Riskier loans increase market share as banks juice the TFF

author-avatar By
on June 09, 2021
Riskier loans increase market share as banks juice the TFF

The number of new loans with high debt-to-income ratios increased over the March quarter, as banks draw down on the Term Funding Facility.

The prudential regulator's (APRA) latest data on banks released yesterday shows new residential mortgages with debt-to-income (DTI) ratios above six-times grew by 1.8 percentage points over the March quarter in 2021.

DTI loans with ratios above six-times made up nearly one fifth (19.1%) of all new loans written in the quarter.
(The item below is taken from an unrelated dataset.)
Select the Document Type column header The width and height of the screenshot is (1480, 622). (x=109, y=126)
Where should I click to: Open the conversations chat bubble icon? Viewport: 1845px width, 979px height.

Non-performing loans (NPLs, i.e. loans in default) have also increased from 1.04% in December 2020 to 1.07% in March 2021.

"The outlook for NPLs remains uncertain with the expiration of repayment deferrals programs at the end of March, and as some government support measures (including JobKeeper) cease," APRA's report said.

"However, these factors may be offset by continued improvement in the economy and the labour force, and relatively low interest rates."

New housing NPLs increased from $4.1 billion in December 2020 to $5.1 billion in March 2021.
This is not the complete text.